У меня не было бы оснований радоваться этой маленькой комедии и в том случае, если бы она не приняла формы настоящего театрального представления, в которую я ее облек. Даже если бы мы ограничились простым разговором о разлуке, и это было бы уже опасно. Нам кажется, что, затевая подобные разговоры, мы действуем не только неискренно (так оно и есть на самом деле), но и свободно. Между тем, они обыкновенно незаметно для нас и вопреки нашей воле нам нашептываются, это первый рокот бури, о которой мы не подозреваем. В действительности то, что мы тогда говорим, противоположно нашему желанию (которое состоит в том, чтобы жить всегда с любимой женщиной), но в то же время невозможность такой совместной жизни является предметом наших ежедневных страданий, и хотя мы их предпочитаем страданиям разлуки, все-таки они нас в заключение к ней приведут. По большей части, однако, не сразу. Чаще всего случается, - это, впрочем, не относится, как читатель увидит, к моим отношениям с Альбертиной, - что через некоторое время после речей, в которые мы не верили, мы производим как бы опыт добровольной разлуки, безболезненной, временной. Мы предлагаем любимой женщине, чтобы потом она находила больше удовольствия в нашем обществе и чтобы, с другой стороны, избавить себя на короткое время от постоянных огорчений и неприятностей, отправиться без нас или предоставить нам отправиться без нее в небольшое путешествие на несколько дней, впервые - после очень продолжительного времени - проводимых, что еще недавно показалось бы нам невозможным, без нее. Очень скоро она возвращается, чтобы по-прежнему занять место у нашего очага. Между тем, эта разлука, короткая, но реальная, не является плодом такого уж свободного решения и такой единственной, как мы ее себе представляем. Прежние огорчения возобновляются, трудность совместной жизни увеличивается, одна лишь разлука не является больше делом столь трудным; мы начали о ней заговаривать, мы потом ее полюбовно осуществили. Но это только предвестники, которых мы не узнали. Вскоре за краткой и полюбовной разлукой последует разлука ужасная и окончательная, которую мы подготовили, сами того не ведая.

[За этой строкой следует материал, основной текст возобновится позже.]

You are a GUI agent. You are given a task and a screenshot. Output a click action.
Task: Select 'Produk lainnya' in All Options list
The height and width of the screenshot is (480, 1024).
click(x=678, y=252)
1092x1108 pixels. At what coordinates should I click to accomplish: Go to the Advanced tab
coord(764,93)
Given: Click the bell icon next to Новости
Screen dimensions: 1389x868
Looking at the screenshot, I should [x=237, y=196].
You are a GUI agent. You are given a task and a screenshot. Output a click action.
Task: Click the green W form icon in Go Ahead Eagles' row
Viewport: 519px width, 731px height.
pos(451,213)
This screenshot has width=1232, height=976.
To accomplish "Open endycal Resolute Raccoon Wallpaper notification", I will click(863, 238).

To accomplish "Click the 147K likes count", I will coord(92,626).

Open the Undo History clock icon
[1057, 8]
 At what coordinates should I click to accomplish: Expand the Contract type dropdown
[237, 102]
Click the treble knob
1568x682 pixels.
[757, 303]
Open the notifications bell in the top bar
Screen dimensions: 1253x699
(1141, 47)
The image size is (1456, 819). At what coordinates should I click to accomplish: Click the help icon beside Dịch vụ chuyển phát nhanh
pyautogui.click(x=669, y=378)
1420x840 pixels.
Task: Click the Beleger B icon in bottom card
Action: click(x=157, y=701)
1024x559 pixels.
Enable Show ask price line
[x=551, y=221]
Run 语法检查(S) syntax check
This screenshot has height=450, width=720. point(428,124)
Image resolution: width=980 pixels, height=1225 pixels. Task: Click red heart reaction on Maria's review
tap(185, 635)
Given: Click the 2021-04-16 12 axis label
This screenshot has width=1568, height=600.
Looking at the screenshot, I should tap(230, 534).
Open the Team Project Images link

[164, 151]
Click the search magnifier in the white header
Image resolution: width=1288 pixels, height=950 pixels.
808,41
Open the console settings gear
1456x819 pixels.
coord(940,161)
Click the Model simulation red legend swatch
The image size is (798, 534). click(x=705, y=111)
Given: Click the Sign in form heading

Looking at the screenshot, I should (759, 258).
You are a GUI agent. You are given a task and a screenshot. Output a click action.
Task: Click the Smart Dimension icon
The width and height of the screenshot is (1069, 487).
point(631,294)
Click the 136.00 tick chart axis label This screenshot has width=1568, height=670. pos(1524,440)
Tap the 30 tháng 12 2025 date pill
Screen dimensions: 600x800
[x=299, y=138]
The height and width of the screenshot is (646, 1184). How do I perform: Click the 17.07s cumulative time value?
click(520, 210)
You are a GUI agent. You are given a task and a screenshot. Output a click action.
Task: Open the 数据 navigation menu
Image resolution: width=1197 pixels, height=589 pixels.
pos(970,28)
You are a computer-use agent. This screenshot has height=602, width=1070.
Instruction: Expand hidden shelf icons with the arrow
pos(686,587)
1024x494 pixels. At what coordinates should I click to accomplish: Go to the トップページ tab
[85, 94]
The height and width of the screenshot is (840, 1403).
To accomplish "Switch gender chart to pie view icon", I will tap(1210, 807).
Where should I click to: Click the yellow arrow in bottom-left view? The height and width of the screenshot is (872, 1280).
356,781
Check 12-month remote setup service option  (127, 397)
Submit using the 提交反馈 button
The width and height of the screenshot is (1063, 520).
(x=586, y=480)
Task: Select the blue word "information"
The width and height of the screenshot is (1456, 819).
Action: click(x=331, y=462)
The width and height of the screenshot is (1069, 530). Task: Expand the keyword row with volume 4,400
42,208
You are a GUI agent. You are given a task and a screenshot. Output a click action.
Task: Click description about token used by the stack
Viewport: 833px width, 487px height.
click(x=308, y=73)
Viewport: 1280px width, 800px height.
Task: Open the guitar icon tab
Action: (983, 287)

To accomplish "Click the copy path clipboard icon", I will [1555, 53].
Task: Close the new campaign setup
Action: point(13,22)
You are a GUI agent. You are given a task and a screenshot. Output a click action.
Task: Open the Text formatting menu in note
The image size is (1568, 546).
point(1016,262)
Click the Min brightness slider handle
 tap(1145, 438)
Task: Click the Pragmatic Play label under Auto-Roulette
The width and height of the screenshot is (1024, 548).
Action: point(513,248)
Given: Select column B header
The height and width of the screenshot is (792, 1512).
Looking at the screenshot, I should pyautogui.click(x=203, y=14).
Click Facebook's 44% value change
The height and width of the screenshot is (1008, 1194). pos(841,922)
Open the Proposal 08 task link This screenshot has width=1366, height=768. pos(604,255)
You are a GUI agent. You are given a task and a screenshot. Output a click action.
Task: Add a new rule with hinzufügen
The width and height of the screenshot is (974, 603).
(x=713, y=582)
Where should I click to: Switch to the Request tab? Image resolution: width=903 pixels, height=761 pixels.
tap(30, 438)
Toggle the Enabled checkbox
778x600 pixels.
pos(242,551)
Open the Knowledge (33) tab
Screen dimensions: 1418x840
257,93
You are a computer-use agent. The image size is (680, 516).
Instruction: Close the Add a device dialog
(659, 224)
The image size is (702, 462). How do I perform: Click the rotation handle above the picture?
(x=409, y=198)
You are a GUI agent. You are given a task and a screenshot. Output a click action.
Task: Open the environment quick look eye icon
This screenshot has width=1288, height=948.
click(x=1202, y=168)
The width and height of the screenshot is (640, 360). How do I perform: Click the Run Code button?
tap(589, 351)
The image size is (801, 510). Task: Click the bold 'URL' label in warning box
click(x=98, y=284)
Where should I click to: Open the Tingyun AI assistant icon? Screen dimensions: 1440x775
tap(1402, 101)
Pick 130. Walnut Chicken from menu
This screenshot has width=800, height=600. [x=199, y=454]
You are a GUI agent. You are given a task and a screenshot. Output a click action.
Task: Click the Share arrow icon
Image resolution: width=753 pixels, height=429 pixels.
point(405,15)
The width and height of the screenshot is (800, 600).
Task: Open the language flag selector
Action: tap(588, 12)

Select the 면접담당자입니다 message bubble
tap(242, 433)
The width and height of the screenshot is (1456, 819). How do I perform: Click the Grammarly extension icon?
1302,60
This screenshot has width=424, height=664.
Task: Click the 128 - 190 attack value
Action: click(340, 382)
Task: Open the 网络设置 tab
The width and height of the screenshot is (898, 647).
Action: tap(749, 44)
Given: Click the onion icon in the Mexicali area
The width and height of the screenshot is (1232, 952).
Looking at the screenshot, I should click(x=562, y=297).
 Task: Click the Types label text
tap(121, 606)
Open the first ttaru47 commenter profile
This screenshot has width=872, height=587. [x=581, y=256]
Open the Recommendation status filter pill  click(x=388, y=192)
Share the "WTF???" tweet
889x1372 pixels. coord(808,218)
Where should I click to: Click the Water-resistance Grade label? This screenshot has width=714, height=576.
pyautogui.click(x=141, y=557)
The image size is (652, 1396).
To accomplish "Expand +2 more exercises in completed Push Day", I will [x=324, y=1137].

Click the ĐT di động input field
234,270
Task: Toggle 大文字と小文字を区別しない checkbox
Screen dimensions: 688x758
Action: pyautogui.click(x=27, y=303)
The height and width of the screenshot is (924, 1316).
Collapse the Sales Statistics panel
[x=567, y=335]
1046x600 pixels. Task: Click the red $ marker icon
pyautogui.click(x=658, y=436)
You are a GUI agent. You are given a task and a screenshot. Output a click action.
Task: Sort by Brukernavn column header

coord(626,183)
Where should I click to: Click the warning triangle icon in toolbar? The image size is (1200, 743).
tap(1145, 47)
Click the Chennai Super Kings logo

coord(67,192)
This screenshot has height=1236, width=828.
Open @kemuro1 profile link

- "Приходите в мою комнату через пять минут, я хочу на вас поглядеть немного, голубчик. Вы будете таким милым. Но я потом сейчас же усну, ведь я как мертвая". Я действительно увидел мертвую, когда вошел вскоре к ней в комнату. Не успев лечь, она уже уснула; простыни, обвившие, как саван, ее тело, словно окаменели в красивых складках. Как на некоторых средневековых изображениях "Страшного суда", из гроба показывалась одна только голова, объятая сном в ожидании трубы архангела. Сон ею завладел почти опрокинутой, с растрепанными волосами. При виде этого незначительного тела, лежавшего передо мной, я спрашивал себя, что за таблицу логарифмов составляет она, если все действия, в которые оно могло быть замешано, начиная от подталкивания локтем, до задевания платьем, способны были, протянутые в бесконечность из всех точек, которые оно занимало в пространстве и во времени, и порой внезапно оживавшие в моем воспоминании, причинять мне настолько мучительные тревоги, хотя я знал, что они определяются такими ее движениями или желаниями, которые у другой, да и у нее самой пять лет назад и через пять лет, оставили бы меня совершенно равнодушным. Все это была ложь, но такая, что я не имел мужества распутать ее иначе, как моей смертью. Так я и стоял в шубе, которой все еще не снял по возвращении от Вердюренов, перед этим скрюченным телом, перед этой аллегорической фигурой - чего? Моей смерти? Моей любви? Вскоре я начал различать ее ровное дыхание. Тогда я присел на краю ее кровати, чтобы испытать успокоительное действие бриза и созерцания. Потом вышел тихонько, чтобы ее не разбудить.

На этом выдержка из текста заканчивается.